# SELECTED TEXT
____

The thing about Self Awareness
‘Self awareness’, a term that kept popping up throughout this pandemic, easy to understand, but one hell of a shit when it comes to practice. I kept hearing, or reading, I’m sure you must’ve too, ‘the key to happiness is to know yourself’, ‘You should know who you are’, ‘find out yourself’. But how?
With the start of this pandemic in 2020, we were now in a position where we had no option rather than confronting ourselves. ‘Self awareness’ does have two aspects that are- ‘social awareness’ and ‘personal awareness’, and the way I understand it, the whole picture of self awareness is incomplete without any one. With this, we can come to the conclusion that self awareness is the understanding and knowledge of your strengths, weaknesses, likes, dislike, emotions, patterns of emotional responses and your social position, the way others see you, how your emotions and ideas are relative to those around you and vice versa. We might have a good knowledge of our social standing but rather weak in personal awareness. In this phase of social isolation, tell me your mind didn’t wander towards this question of ‘who am I’ even once.
Carl Jung once said “People will do anything, no matter how absurd to avoid facing their own souls”, and he was right. Coming to terms with your own self, meeting your own self, requires not only acknowledging the positive aspects, but also the darker ones, and that is why lesser people are self aware. In addition to this, we tend to hold certain biases, and as humans, it’s natural, we can be objective when understanding others, but we are never objective towards ourselves. We can keep sliding down the spiral of ‘whys’ and still never arrive at the answers. ‘Why does that affect me to that extent’. ‘Why do I feel this way’, ‘Why did I react poorly to what she said’, ‘Why do I not like this’ and so forth.
So what makes it finding your ‘whys’ that punishing? We’ll come to that, but first, I want you to have a look at some astonishing statistics regarding people and self awareness. Tasha Eurich, in her book: Insight, refers to a survey her team conducted, which revealed that although 95% of individuals feel they are self-aware, the true figure is 12 to 15%. What does this mean for us? It means there’s a good chance we tend to lie about ourselves, to ourselves. There can be a possibility we are self aware, but more chances of not being so. What creates this gap? One is obviously our inability to objectively evaluate when it comes us. Second, as per her book (Insight, Tasha Eurich), and the answer to ‘what makes it finding your whys difficult’ is that we never have the access to our unconscious. Now, for ones who don’t understand what I’m referring to here, Sigmund Freud (Psychoanalyst) formulated a theory, which demonstrated the three levels our mind interacted upon. According to it, our mind can be segmented into three levels, conscious (what we are aware of), Sub-conscious (anything we can potentially be aware of), and Unconscious (thoughts, feelings, memories we can never have the access to). Our unconscious carries the most of the information, imagine it as a glacier, we can see the top, that’s conscious, the part that momentarily and routinely reveals itself, one in touch with water, is sub-conscious and what lies underneath is all your unconscious.

____

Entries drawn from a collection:
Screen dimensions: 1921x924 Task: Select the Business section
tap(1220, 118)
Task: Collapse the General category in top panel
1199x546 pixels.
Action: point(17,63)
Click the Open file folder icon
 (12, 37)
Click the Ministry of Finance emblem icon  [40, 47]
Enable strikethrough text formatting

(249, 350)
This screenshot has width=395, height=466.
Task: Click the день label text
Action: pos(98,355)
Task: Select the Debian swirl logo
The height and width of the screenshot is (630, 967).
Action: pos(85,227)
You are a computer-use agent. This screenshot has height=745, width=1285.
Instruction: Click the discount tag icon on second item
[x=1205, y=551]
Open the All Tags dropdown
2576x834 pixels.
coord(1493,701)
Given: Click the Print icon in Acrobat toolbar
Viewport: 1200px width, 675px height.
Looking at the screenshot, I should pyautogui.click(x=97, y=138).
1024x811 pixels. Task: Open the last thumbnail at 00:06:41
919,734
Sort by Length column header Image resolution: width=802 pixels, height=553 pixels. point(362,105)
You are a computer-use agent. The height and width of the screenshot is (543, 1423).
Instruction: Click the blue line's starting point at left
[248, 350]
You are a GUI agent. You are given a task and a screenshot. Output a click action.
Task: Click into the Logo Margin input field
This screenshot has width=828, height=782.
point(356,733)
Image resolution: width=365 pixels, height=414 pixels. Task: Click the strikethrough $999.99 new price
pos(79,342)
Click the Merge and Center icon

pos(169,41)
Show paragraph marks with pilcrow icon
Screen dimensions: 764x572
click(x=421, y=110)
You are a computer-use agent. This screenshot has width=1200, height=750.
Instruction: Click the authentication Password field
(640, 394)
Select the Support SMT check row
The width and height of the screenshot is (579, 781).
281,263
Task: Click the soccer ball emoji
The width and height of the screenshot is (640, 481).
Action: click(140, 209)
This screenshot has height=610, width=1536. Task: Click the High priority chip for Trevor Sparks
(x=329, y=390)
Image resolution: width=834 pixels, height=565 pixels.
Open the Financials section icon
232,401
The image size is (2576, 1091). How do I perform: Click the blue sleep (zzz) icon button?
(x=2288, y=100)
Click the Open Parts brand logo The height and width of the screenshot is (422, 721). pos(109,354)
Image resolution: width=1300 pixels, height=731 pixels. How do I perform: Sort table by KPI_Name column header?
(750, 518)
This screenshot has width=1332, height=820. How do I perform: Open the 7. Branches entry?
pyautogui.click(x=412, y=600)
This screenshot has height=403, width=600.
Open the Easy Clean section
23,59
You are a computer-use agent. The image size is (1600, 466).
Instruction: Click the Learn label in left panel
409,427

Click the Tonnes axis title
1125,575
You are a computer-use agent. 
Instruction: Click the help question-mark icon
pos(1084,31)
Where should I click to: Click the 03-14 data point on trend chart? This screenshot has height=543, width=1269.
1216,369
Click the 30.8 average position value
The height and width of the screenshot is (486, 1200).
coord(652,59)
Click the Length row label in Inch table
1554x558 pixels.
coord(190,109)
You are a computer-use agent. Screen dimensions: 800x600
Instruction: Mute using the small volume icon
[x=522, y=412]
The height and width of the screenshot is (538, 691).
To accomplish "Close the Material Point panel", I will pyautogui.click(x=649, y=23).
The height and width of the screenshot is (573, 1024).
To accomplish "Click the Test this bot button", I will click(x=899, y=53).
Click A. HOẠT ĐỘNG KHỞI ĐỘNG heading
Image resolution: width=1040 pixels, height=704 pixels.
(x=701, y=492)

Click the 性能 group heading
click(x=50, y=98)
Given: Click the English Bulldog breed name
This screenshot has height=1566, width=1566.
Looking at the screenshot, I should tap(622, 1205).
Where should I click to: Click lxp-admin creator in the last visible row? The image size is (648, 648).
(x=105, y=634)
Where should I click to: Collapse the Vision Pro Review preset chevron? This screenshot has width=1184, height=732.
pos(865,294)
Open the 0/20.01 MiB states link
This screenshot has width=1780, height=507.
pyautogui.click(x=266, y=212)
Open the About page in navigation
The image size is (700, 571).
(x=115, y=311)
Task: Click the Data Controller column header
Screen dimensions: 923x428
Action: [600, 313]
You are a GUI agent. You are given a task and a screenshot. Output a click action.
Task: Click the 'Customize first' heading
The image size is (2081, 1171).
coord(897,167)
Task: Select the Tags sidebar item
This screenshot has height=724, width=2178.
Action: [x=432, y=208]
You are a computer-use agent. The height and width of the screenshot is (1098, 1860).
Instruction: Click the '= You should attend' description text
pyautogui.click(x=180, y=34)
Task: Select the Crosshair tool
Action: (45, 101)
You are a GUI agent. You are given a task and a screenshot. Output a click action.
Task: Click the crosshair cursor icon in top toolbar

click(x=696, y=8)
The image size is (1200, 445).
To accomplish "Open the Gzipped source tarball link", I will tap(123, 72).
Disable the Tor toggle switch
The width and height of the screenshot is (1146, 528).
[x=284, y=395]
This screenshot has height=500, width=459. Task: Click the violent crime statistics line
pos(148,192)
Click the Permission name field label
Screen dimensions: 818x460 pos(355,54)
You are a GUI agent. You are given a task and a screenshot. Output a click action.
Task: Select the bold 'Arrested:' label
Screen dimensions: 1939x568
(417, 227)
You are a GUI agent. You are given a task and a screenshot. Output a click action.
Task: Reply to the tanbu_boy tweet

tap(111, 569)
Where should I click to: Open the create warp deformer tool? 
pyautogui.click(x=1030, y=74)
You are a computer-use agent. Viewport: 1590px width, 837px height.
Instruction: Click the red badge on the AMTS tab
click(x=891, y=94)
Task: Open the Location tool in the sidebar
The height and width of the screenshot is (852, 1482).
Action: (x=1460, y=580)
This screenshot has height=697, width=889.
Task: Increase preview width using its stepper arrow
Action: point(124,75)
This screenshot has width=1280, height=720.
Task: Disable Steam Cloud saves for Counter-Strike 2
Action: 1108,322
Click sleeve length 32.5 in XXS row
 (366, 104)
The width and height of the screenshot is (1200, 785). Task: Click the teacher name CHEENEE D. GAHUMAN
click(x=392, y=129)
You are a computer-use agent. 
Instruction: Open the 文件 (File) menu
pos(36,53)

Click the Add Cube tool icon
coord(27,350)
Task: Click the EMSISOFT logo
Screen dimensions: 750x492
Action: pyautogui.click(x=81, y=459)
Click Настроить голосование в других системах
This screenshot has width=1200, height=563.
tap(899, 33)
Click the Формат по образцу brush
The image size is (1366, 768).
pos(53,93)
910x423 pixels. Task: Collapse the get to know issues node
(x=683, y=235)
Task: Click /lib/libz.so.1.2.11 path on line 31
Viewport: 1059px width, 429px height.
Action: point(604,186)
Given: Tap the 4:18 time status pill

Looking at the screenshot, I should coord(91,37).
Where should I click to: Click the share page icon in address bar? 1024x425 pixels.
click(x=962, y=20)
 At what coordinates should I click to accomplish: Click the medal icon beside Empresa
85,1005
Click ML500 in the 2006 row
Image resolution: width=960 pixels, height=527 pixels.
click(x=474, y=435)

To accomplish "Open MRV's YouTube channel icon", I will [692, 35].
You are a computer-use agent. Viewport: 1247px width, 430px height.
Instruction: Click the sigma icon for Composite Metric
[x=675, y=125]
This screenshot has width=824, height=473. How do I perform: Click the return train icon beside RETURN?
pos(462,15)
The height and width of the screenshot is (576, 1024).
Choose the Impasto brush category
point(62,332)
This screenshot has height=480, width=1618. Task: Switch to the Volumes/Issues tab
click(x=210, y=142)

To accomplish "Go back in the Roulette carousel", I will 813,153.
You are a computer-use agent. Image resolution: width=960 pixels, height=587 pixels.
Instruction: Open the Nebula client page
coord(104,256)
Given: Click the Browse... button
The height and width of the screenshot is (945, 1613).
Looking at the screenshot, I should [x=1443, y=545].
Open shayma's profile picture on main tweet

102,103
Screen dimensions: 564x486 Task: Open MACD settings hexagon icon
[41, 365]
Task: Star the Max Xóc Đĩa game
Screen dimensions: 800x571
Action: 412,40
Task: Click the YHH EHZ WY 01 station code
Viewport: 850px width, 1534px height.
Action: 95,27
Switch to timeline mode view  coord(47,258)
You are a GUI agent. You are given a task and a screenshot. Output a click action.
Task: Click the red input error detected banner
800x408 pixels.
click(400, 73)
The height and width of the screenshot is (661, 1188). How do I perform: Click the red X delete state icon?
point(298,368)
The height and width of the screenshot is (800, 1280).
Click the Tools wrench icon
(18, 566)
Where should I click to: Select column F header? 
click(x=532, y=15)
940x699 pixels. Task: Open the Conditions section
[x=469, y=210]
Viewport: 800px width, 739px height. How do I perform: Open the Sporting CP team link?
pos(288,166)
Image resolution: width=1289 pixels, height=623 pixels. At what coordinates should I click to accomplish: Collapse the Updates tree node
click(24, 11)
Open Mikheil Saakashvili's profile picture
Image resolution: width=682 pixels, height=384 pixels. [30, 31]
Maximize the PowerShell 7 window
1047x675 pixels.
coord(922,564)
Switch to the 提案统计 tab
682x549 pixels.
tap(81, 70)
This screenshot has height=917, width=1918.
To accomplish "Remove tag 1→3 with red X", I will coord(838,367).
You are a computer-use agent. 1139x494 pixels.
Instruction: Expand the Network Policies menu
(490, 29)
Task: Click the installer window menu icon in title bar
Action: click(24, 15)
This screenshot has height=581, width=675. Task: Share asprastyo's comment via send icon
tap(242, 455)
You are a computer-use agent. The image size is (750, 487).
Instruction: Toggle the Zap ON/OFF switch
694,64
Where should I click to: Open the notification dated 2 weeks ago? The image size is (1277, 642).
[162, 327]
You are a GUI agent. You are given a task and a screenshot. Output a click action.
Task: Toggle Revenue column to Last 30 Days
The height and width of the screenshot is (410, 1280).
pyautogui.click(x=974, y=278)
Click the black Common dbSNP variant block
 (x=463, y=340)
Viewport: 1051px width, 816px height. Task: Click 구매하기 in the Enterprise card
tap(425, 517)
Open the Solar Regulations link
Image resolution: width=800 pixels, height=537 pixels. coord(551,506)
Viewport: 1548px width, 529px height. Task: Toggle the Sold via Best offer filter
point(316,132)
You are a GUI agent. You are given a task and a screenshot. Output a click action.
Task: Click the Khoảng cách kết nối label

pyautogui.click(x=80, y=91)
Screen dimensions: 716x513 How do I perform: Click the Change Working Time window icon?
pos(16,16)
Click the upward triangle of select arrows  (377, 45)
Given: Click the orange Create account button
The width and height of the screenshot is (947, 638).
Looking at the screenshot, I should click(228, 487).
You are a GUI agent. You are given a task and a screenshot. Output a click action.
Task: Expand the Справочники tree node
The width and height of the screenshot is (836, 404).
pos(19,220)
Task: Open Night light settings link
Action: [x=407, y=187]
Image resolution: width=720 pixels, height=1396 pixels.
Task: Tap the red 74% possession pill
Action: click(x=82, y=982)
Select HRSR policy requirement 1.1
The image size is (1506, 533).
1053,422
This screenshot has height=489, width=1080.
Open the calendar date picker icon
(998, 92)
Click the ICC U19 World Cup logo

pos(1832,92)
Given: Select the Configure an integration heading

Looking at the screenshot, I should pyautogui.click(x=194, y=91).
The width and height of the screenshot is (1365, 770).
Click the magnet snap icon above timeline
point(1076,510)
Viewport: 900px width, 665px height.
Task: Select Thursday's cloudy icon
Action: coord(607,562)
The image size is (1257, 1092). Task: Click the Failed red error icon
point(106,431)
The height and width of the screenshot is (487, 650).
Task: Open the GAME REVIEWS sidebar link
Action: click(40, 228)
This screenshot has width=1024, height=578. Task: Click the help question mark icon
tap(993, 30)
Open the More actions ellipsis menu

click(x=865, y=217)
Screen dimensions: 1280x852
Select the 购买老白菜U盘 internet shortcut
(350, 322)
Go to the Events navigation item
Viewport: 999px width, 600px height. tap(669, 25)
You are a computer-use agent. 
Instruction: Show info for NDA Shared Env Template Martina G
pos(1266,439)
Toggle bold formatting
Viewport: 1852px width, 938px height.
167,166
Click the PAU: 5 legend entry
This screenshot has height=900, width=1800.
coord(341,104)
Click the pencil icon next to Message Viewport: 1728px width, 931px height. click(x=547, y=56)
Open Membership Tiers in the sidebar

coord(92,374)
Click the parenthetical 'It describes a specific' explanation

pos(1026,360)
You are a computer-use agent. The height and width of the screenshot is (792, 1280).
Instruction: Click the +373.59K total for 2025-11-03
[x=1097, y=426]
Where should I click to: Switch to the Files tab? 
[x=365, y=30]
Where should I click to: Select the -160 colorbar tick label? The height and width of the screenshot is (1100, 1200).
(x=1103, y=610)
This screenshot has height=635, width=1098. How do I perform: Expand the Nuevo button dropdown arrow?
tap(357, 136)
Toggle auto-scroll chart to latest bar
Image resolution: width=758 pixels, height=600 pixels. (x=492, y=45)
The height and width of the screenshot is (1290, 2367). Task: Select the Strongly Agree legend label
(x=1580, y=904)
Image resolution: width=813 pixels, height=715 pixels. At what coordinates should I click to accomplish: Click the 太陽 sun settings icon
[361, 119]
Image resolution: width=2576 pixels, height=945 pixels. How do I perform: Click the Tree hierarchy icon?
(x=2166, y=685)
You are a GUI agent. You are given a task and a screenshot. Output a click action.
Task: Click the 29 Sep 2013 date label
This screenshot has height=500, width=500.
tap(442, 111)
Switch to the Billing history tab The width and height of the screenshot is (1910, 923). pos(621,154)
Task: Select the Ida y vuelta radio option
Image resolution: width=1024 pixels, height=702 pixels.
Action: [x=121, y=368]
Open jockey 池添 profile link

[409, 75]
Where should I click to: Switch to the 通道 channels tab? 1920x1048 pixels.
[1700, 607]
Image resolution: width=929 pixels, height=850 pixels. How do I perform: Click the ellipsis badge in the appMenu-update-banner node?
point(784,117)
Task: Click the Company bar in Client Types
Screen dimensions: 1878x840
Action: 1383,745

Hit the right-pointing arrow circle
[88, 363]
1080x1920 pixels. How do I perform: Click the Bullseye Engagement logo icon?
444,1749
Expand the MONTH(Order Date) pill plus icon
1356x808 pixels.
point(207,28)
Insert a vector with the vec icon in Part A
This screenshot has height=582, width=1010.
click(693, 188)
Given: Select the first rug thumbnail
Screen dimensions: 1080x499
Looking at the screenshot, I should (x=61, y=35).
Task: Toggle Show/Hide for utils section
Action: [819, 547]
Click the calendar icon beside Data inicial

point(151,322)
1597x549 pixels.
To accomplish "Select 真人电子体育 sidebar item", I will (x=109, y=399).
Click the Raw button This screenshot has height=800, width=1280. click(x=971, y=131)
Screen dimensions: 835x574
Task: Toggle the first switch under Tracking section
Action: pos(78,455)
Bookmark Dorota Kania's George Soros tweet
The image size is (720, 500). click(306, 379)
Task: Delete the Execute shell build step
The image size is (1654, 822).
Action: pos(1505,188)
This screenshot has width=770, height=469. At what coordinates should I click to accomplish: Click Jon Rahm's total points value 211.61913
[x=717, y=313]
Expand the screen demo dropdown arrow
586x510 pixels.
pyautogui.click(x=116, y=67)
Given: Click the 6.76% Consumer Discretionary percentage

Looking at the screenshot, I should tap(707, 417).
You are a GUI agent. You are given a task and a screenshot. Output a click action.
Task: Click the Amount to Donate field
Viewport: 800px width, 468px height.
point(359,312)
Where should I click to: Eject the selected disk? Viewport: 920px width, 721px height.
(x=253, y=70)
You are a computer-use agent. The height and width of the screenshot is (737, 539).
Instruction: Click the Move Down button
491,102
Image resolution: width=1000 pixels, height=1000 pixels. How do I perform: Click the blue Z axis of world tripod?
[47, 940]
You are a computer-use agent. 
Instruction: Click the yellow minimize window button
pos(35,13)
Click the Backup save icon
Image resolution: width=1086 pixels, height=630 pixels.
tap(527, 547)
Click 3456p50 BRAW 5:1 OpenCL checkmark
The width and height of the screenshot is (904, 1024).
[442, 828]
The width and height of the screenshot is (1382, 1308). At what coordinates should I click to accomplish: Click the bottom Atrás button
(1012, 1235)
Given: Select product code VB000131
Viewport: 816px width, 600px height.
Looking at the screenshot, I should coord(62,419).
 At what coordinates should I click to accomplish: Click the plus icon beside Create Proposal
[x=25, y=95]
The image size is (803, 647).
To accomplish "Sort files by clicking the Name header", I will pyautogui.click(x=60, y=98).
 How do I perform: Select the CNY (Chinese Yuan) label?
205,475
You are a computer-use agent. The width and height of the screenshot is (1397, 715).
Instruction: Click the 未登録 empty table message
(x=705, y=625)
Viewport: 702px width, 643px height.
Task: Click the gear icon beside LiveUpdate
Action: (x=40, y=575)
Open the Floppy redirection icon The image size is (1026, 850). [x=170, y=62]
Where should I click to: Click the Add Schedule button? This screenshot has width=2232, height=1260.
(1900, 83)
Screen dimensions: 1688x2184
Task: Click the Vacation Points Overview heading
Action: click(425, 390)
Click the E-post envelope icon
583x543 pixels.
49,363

____

# PROBLEM SET
1. According to the piece on self awareness, what share of people feel they are self-aware in the survey described in Tasha Eurich's book, and what is the true figure?
2. Using the piece on self awareness, explain why fewer people are self aware.

# ANSWERS FOR THE TASKS
1. About 95% of individuals feel they are self-aware, but the true figure is 12 to 15%.

2. Coming to terms with your own self requires acknowledging not only your positive aspects but also your darker ones. That is why fewer people are self aware.